Starting at the line that contains "Ara (614, 1699)" in the listing below, write out every line word for word until you have written the line that contains "Seyahat Rehberleri [link] (540, 2407)".

++++++++

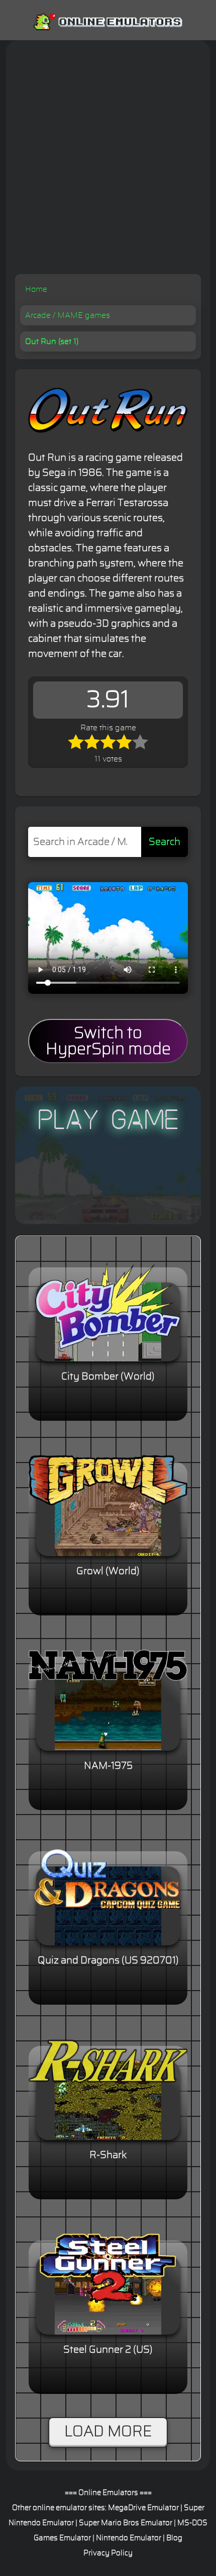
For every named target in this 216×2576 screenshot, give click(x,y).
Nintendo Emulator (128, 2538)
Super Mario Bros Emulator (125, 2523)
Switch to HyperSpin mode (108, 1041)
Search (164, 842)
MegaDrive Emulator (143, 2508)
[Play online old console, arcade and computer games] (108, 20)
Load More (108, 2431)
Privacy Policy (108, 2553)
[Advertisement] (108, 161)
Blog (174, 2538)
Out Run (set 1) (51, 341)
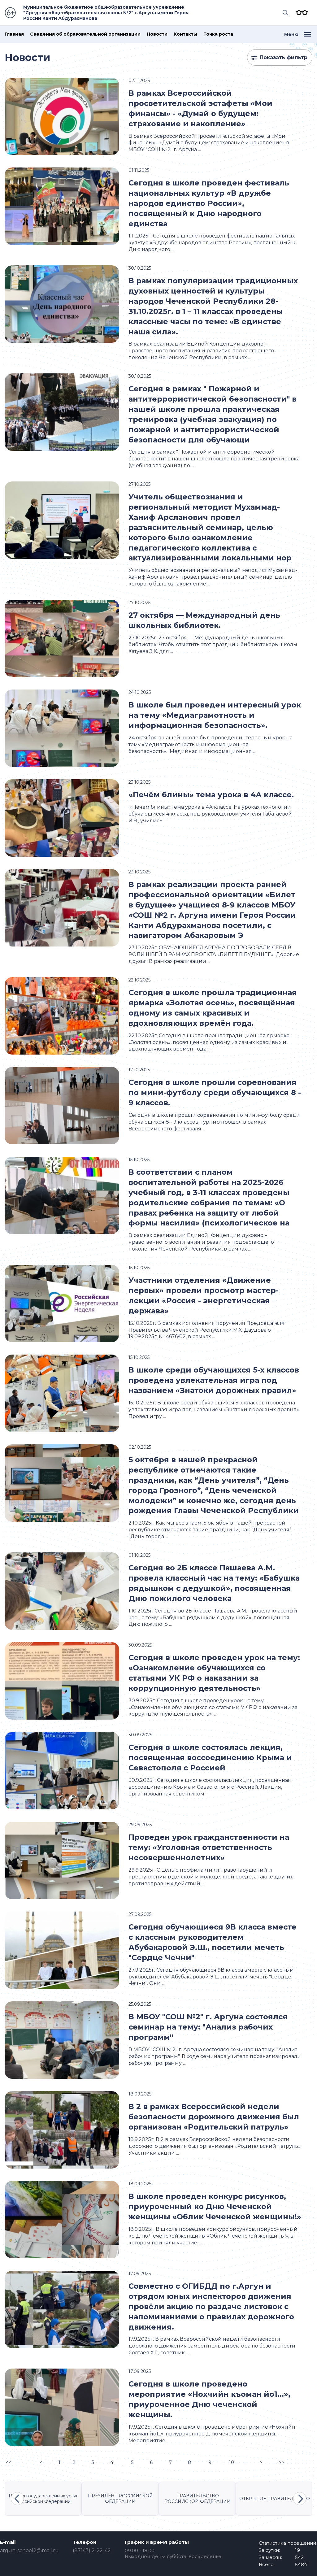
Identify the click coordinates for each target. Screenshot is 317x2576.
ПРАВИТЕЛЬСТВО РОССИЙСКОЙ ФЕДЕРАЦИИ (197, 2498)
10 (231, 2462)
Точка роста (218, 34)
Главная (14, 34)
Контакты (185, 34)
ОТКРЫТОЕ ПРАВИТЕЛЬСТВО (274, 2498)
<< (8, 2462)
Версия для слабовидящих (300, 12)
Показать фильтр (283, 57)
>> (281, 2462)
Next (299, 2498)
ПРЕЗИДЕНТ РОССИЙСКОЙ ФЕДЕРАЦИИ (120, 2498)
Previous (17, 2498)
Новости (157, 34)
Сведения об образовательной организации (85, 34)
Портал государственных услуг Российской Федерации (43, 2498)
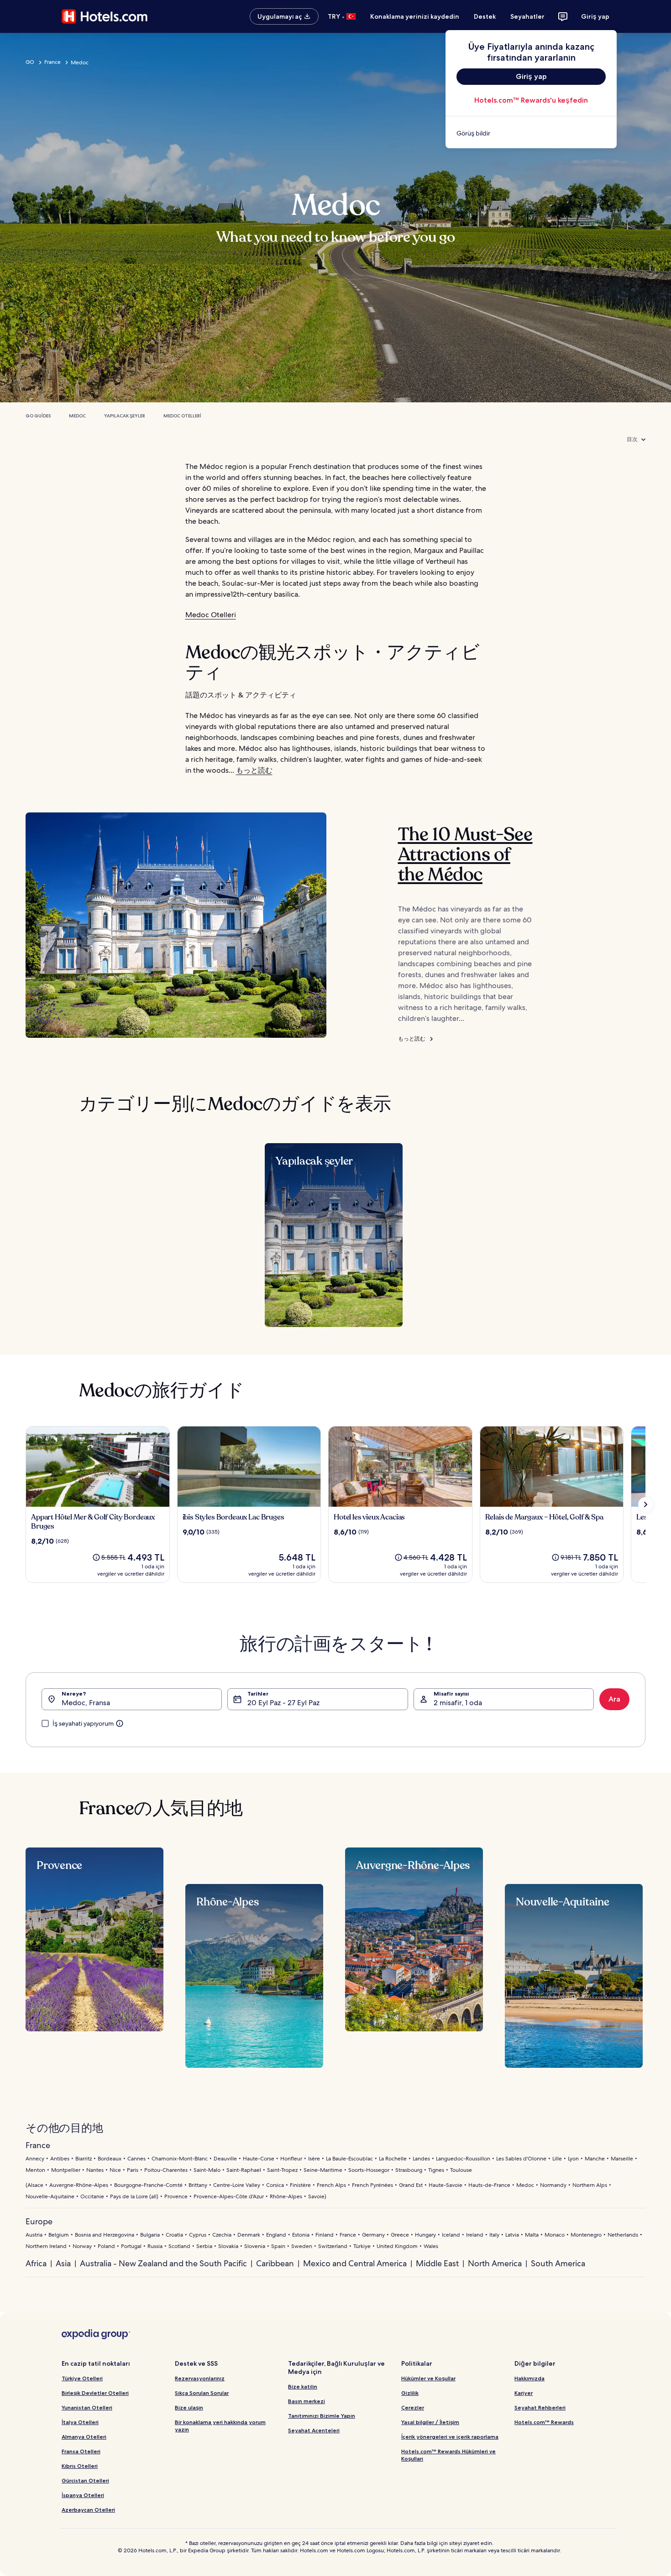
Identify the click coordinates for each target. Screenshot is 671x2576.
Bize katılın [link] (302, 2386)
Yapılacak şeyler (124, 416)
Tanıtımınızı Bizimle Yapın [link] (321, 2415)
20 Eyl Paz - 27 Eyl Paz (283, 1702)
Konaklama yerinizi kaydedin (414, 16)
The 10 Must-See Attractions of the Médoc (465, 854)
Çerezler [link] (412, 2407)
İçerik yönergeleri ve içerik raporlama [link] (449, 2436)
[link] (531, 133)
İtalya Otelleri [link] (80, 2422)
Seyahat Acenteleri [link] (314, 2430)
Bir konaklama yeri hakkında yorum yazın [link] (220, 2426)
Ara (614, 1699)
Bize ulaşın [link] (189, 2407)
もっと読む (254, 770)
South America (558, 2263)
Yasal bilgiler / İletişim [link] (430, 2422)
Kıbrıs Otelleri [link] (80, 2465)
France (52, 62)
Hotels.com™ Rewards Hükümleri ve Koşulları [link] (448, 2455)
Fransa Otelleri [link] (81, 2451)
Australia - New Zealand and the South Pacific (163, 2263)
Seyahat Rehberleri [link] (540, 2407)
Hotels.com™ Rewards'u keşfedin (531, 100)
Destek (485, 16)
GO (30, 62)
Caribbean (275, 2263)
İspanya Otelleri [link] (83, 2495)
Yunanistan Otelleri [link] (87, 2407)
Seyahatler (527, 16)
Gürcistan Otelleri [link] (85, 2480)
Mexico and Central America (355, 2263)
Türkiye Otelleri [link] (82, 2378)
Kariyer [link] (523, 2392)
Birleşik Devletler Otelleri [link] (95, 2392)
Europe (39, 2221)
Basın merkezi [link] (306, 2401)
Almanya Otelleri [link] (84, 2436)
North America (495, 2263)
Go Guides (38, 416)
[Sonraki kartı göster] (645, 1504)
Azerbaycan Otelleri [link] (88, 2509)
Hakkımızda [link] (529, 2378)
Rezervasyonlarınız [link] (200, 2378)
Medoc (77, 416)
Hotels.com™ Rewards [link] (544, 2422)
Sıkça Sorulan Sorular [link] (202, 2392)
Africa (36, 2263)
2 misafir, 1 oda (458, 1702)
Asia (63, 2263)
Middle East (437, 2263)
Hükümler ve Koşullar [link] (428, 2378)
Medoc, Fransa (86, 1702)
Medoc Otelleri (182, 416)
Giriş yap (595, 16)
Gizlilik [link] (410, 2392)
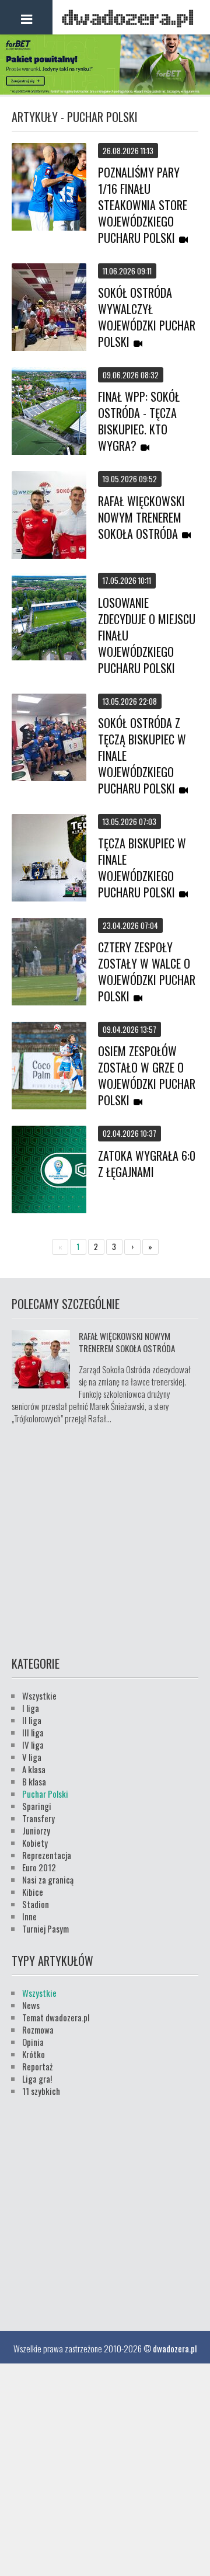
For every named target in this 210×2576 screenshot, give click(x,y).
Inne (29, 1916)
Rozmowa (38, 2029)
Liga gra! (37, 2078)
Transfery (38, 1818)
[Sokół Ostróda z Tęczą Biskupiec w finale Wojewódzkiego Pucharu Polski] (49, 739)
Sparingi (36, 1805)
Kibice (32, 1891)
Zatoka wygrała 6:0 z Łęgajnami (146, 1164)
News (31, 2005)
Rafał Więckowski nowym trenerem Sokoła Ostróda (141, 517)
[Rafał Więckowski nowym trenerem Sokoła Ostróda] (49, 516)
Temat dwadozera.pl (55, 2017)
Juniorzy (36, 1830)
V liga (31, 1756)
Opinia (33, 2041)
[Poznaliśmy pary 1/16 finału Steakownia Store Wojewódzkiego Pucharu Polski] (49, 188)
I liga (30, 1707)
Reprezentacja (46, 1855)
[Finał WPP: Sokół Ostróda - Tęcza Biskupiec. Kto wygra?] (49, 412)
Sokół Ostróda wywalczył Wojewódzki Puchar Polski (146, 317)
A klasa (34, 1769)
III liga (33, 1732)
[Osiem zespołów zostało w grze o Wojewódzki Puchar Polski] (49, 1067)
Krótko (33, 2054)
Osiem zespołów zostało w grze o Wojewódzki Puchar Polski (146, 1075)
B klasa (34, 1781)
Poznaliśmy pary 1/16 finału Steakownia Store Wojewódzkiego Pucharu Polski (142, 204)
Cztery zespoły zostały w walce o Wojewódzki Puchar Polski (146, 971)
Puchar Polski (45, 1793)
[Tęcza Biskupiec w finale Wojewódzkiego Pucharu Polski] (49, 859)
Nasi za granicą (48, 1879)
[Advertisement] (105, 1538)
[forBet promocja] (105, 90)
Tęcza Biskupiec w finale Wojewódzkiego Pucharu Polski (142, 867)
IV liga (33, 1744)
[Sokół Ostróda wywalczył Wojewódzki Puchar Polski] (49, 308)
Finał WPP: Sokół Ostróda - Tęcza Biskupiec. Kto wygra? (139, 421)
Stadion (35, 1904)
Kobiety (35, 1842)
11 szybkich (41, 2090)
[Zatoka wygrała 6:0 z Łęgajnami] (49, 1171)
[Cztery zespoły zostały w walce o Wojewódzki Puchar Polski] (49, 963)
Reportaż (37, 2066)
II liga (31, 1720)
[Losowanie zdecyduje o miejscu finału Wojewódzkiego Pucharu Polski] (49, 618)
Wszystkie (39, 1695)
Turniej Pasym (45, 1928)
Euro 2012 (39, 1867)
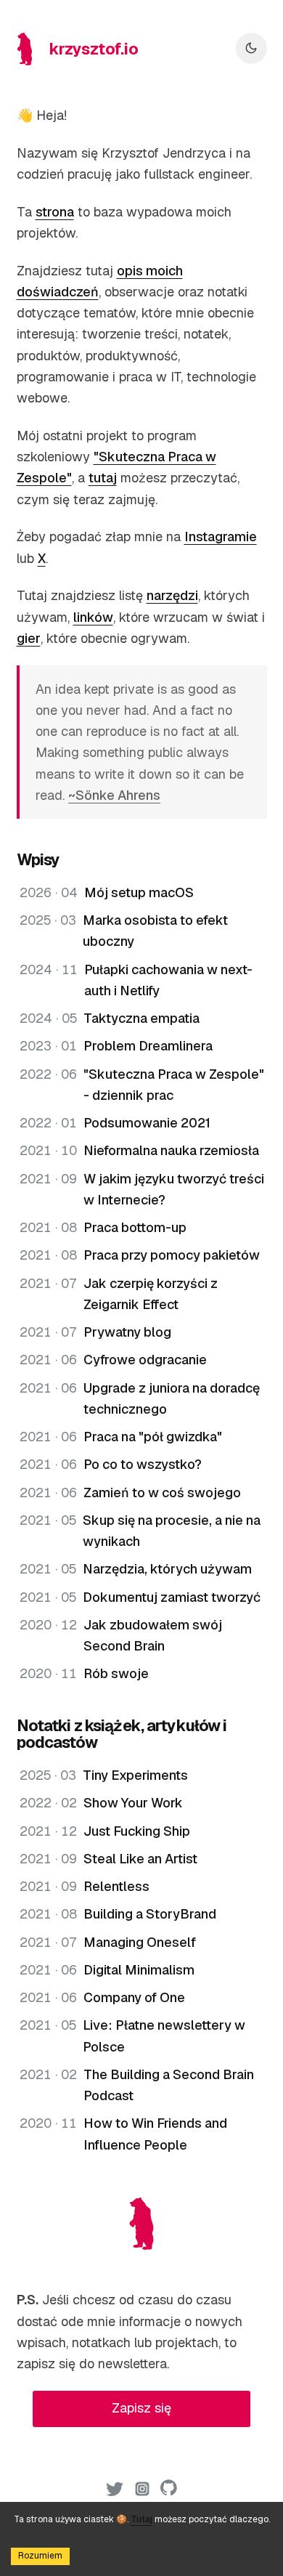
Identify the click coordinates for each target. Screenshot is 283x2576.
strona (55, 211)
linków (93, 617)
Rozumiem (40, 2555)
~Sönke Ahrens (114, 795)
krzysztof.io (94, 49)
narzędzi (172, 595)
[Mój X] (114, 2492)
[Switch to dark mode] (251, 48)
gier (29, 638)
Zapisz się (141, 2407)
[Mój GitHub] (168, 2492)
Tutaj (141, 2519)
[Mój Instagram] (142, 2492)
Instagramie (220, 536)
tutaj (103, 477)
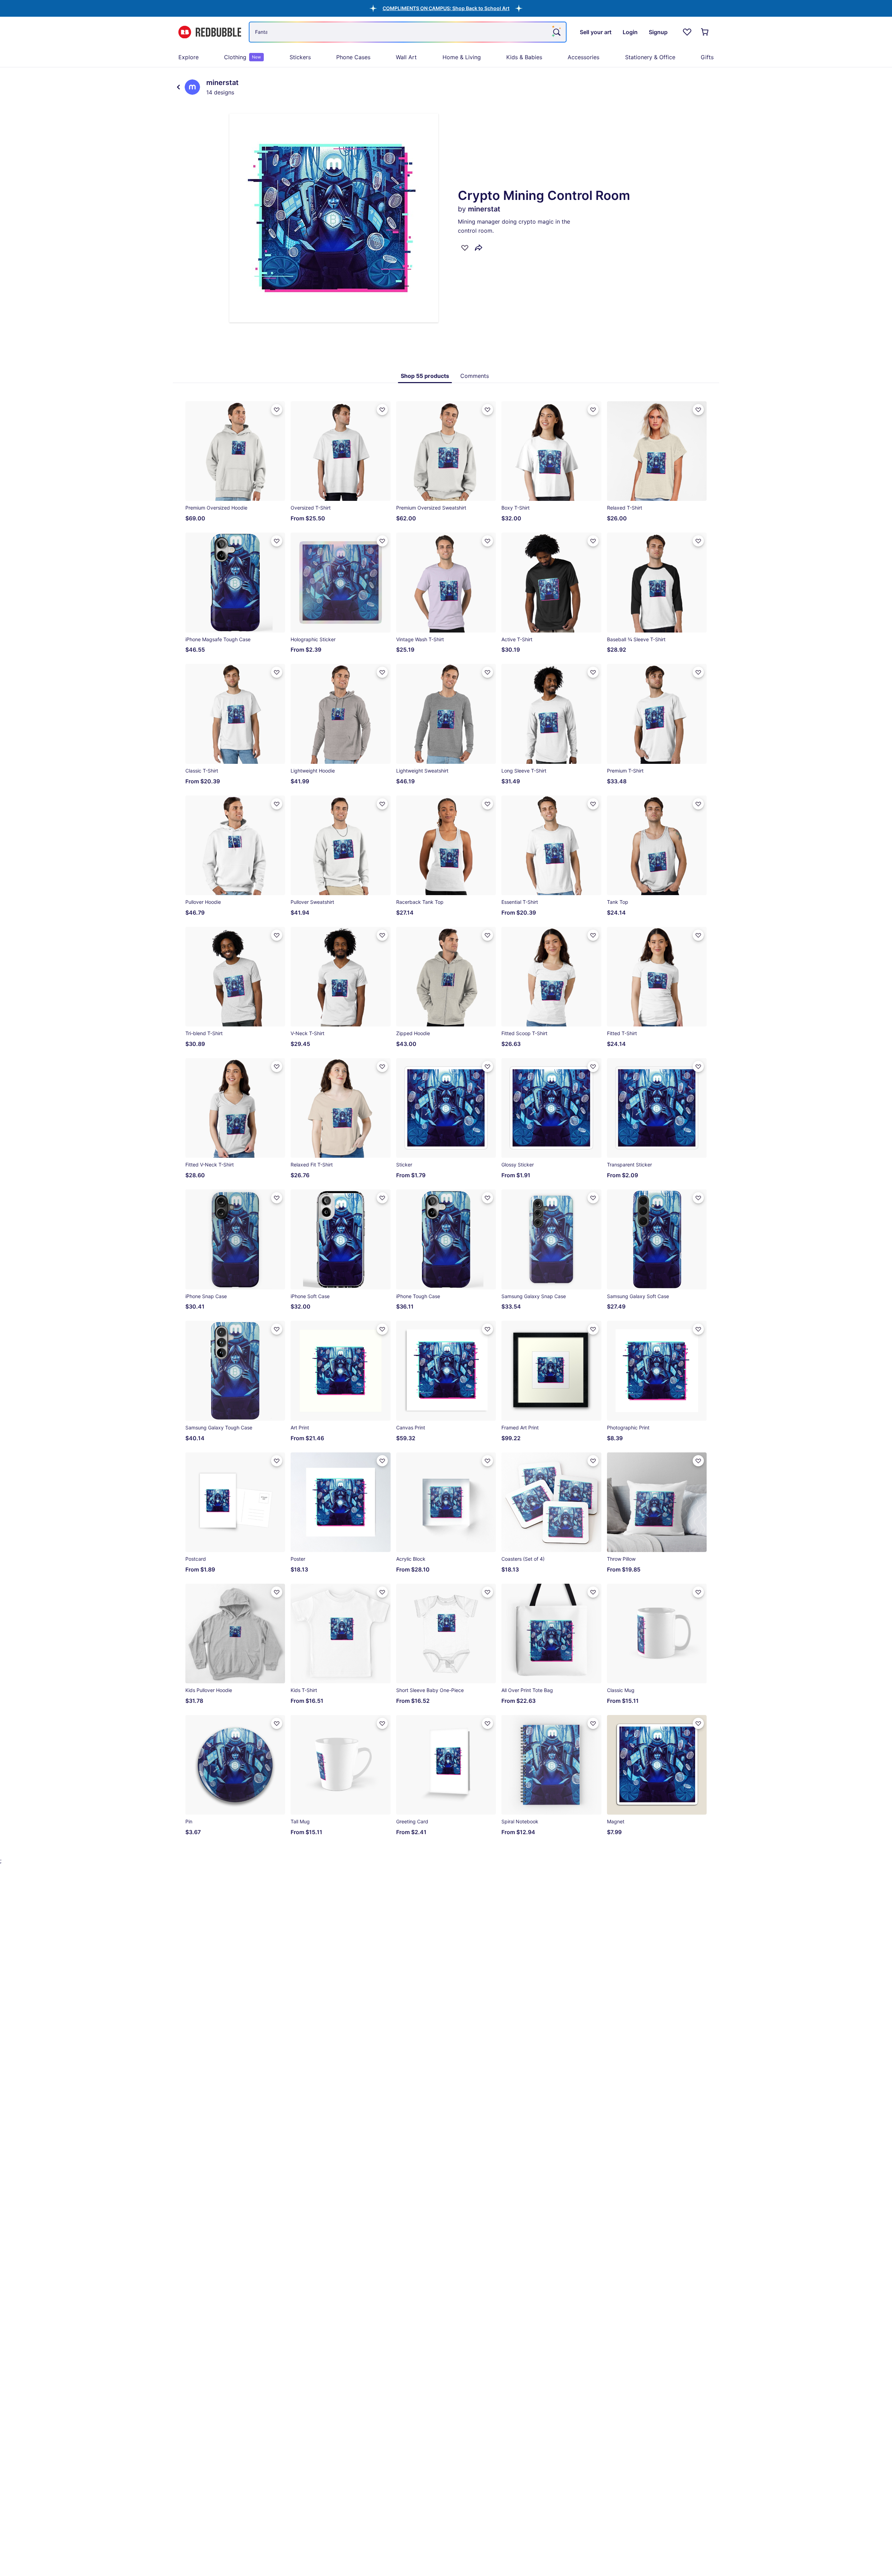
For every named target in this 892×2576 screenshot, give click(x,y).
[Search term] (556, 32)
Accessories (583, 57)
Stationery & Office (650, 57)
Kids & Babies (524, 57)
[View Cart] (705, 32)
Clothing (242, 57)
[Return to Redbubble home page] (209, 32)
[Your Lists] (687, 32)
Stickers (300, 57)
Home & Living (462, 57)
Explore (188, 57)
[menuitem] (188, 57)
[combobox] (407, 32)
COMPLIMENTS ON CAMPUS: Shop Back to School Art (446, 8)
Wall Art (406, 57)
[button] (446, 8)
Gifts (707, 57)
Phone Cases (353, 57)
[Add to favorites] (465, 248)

++++++++

» **Response**
Ara (614, 1699)
Bize ulaşın [link] (189, 2407)
もっと読む (254, 770)
South America (558, 2263)
Yasal bilgiler / İletişim [link] (430, 2422)
Kıbrıs Otelleri [link] (80, 2465)
France (52, 62)
Hotels.com™ Rewards Hükümleri ve Koşulları [link] (448, 2455)
Fransa Otelleri [link] (81, 2451)
Australia - New Zealand and the South Pacific (163, 2263)
Seyahat Rehberleri [link] (540, 2407)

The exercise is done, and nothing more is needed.